Дни шли за днями. Постепенно я начал привыкать к жизни в интернате. Стали привыкать и ко мне. Все реже я слышал крики за спиной. Только Валерка не успокаивался. Он словно поставил перед собой цель вывести меня из себя. Но я не обращал на него внимания, и это злило его еще сильнее.

Однажды я прогуливался по парку, и здесь меня разыскал Виктор Семенович.

– Все еще один ходишь? – неодобрительно заметил он. – Хоть бы друга какого нашел. Все легче тебе было бы.

Я неопределенно пожал плечами.

– Вы считаете, что друга можно найти, как гриб? Под каким-нибудь деревом или кустом?

– При чем тут это? – удивился Виктор Семенович. – Ты ведь прекрасно понял меня.

Я кивнул. Я действительно понял. Но как объяснить, что для дружбы нужно нечто большее, чем просто слова: давай подружимся. Как найти того человека, которому действительно можно безбоязненно выложить свои мысли? Доверить свою самую сокровенную тайну, и который не будет смеяться над твоей глупой выходкой? Раньше таким другом был для меня отец. С ним я всегда мог поговорить. Еще я думал, что таким другом для меня был Коля. Но после аварии он так и не пришел ко мне ни разу. Ни разу не пришел и в интернат. Я не знал, почему он не приходит, да и не хотел узнавать. Для меня имело значение только то, что он не приходил. Даже не звонил ни разу, хотя узнать номер телефона можно было без труда у отцовских родных. Не стали же они его скрывать?

Это предательство жгло меня ничуть не меньше, чем гибель родителей. А дни шли в своем бесконечном однообразии…

…И следующее утро ничем не отличалось от предыдущего. Завтрак, потом игры на воздухе. Я сидел чуть в стороне на дереве и равнодушно наблюдал за играми детей младшей группы. Только здесь я мог избежать докучливого внимания Валерки – его сюда не пускали.

– Ты там? – Я посмотрел вниз и увидел директора. – Кирилл, слезь, пожалуйста, мне надо с тобой поговорить!
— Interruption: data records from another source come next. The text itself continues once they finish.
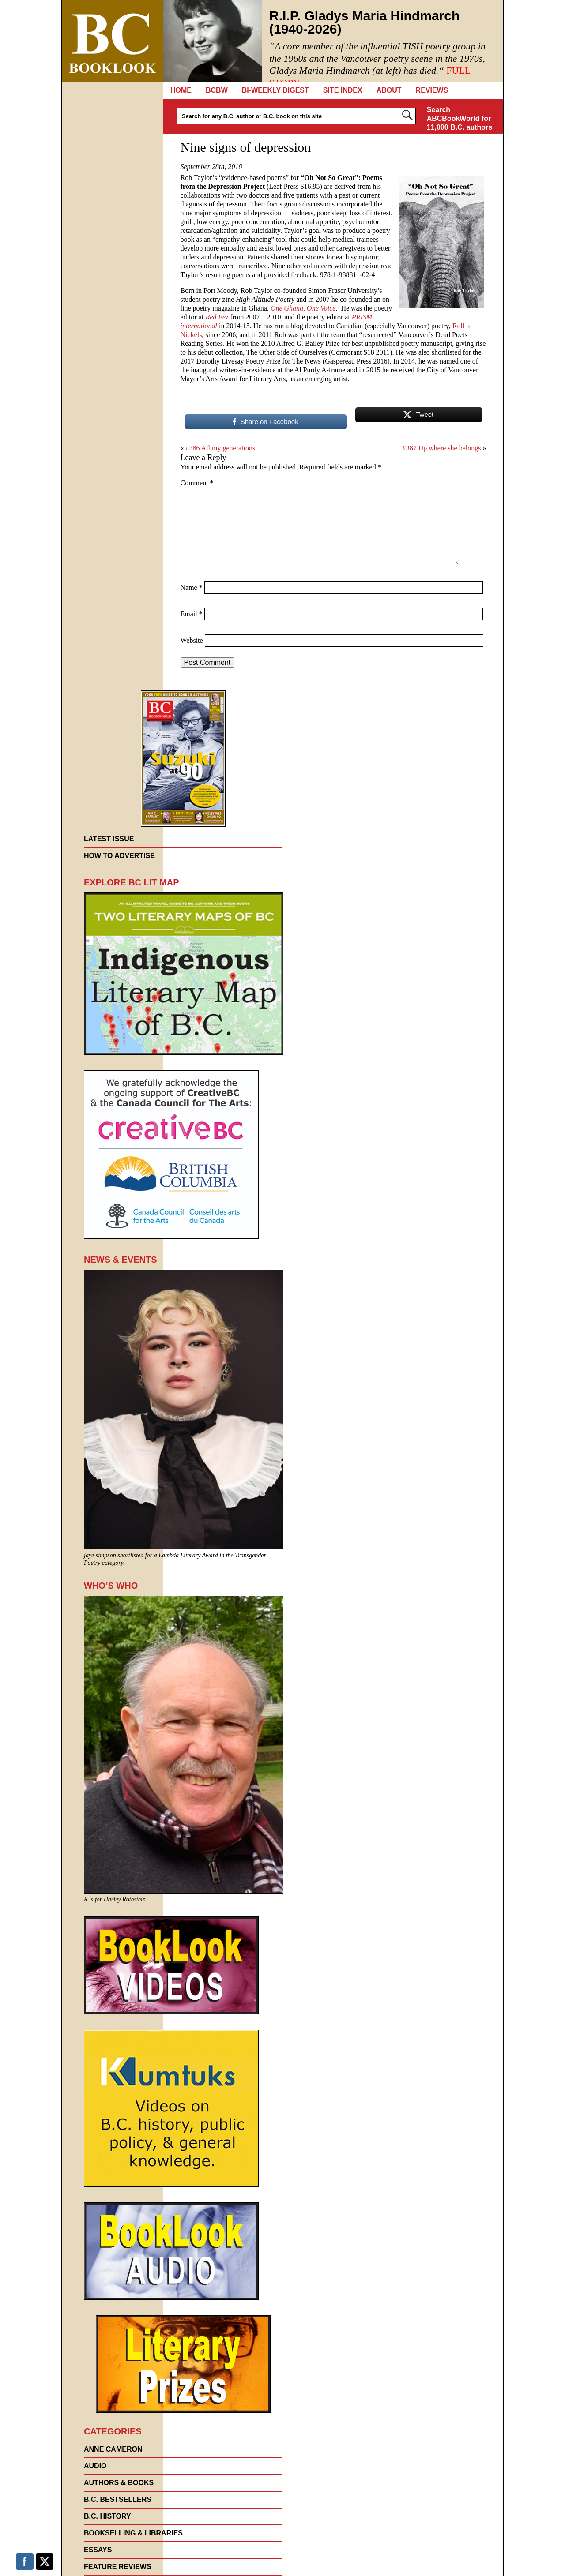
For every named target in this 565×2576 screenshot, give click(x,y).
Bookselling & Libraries (133, 2533)
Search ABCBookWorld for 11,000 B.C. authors (460, 118)
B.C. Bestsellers (117, 2499)
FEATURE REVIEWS (117, 2566)
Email (192, 614)
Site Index (342, 90)
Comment (197, 483)
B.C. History (107, 2516)
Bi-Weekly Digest (275, 90)
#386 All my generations (221, 448)
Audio (95, 2466)
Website (192, 640)
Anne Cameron (113, 2449)
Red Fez (216, 317)
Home (181, 90)
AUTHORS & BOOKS (119, 2482)
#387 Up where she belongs (442, 448)
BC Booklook (112, 41)
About (389, 90)
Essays (98, 2550)
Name (192, 587)
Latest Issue (109, 839)
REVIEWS (432, 90)
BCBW (217, 90)
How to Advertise (119, 855)
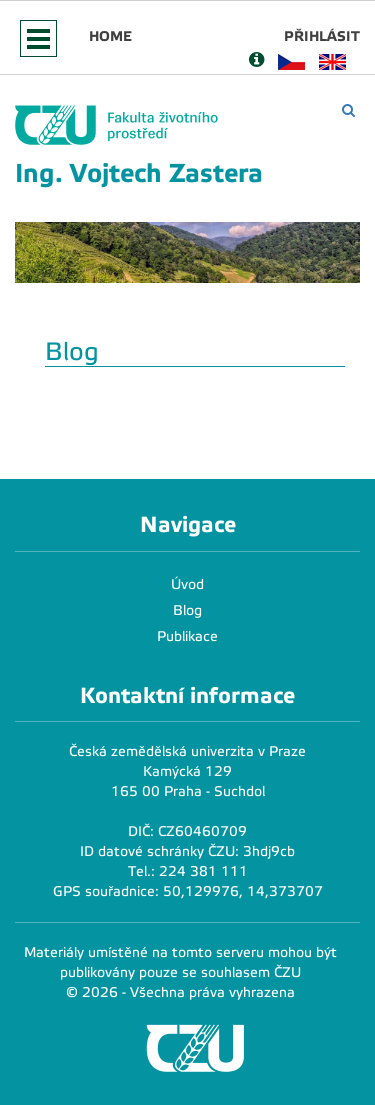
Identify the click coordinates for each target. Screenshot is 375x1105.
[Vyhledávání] (348, 110)
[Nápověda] (256, 61)
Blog (187, 610)
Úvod (187, 584)
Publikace (187, 636)
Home (110, 36)
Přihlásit (322, 36)
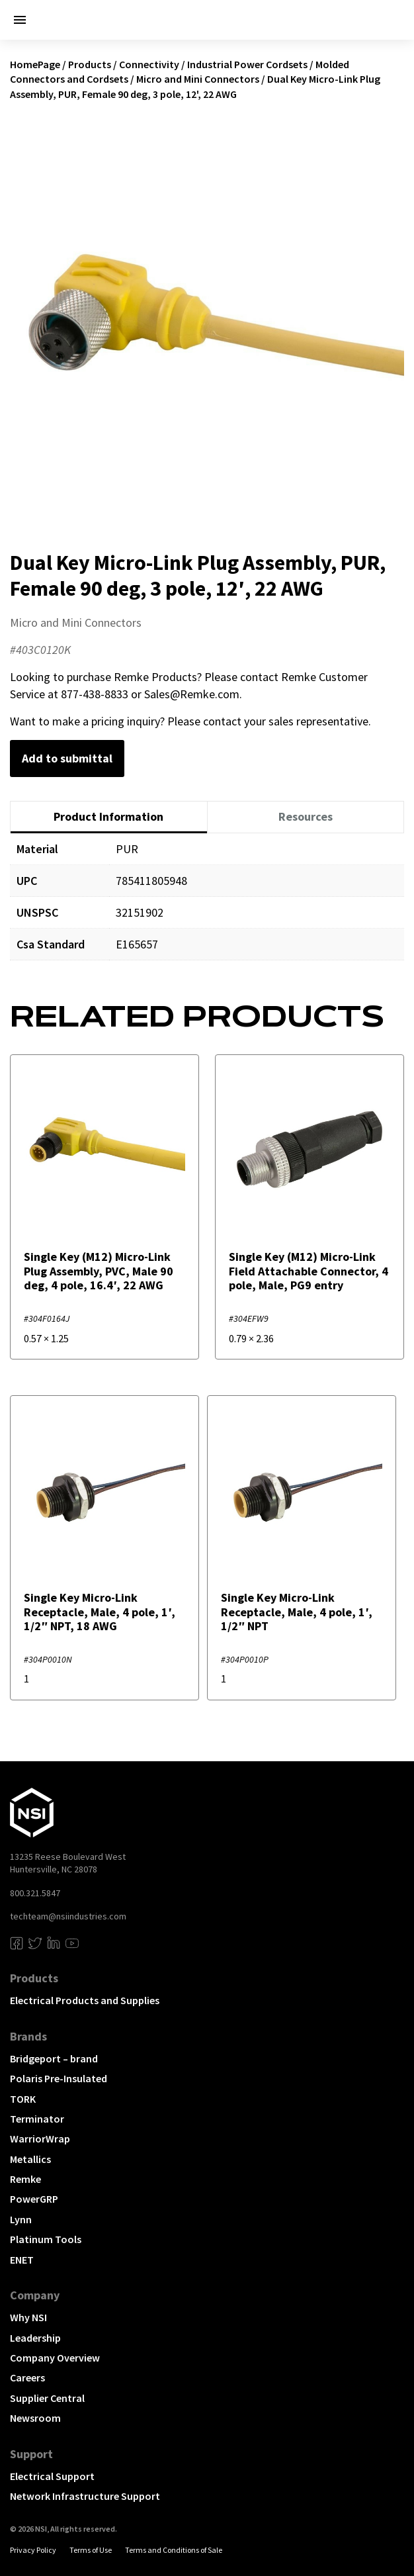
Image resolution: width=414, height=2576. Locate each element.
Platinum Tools (45, 2239)
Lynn (21, 2219)
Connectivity (149, 64)
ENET (22, 2259)
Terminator (37, 2118)
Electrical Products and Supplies (84, 2000)
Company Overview (55, 2357)
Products (89, 64)
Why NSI (28, 2317)
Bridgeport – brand (54, 2058)
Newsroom (35, 2417)
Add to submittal (67, 758)
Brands (28, 2036)
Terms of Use (90, 2550)
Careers (27, 2377)
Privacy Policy (33, 2550)
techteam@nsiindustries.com (68, 1916)
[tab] (109, 817)
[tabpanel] (207, 906)
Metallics (30, 2159)
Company (35, 2295)
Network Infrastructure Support (85, 2496)
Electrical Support (52, 2476)
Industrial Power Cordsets (247, 64)
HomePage (35, 64)
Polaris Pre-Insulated (58, 2078)
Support (31, 2453)
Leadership (35, 2337)
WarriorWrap (40, 2138)
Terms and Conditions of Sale (173, 2550)
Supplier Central (47, 2398)
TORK (23, 2098)
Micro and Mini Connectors (197, 78)
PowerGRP (34, 2198)
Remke (25, 2178)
Если бы это был не Виктор Семенович, то я наверняка проигнорировал бы просьбу. Но сейчас я нехотя привстал, ухватился рукой за ветку, повис на ней, а потом прыгнул на землю. Отряхнул ладони и встал перед директором.

Виктор Семенович покачал головой.

– Вот что, Кирилл, тебе не кажется, что пора бы уже прекратить этот траур? В конце концов, у тебя же вся жизнь впереди! Или ты собрался теперь страдать весь остаток жизни? Ты думаешь, что твои родители это одобрили бы?

– Их больше нет, – пожал я плечами. – Они теперь уже ничего не смогут мне запретить.

Кажется, я сумел рассердить директора. Он вдруг качнулся вперед и ухватил меня за руку.

– Вот что, хочешь ты этого или нет, но сейчас ты вместе с классом пойдешь на экскурсию в музей… Знаю, знаю, что ты хочешь сказать. Но на этот раз я не приму никаких отговорок.

– Вы не сможете меня заставить.

– Могу! В общем, так: или ты идешь вместе с классом, или не идет никто.

– Это нечестно, – дернулся я и понял, что совершил ошибку. Виктор Семенович, заметив первые мои эмоции после аварии, обрадовался.

– Может, и нечестно, но я так и сделаю, – твердо пообещал он.

Я задумался. Какое мне, собственно, дело до всего этого класса? Ну не сходят в музей один раз. И тут же я понял, что это для меня не сходить в музей ничего не значило. Сколько я их повидал уже? А для всех этих детей выход за пределы территории интерната – праздник. Я не боялся, что меня возненавидят – меня и так не любят. Но все же я считал нечестным лишать их этого праздника. Просто не мог. Не мог, несмотря ни на что.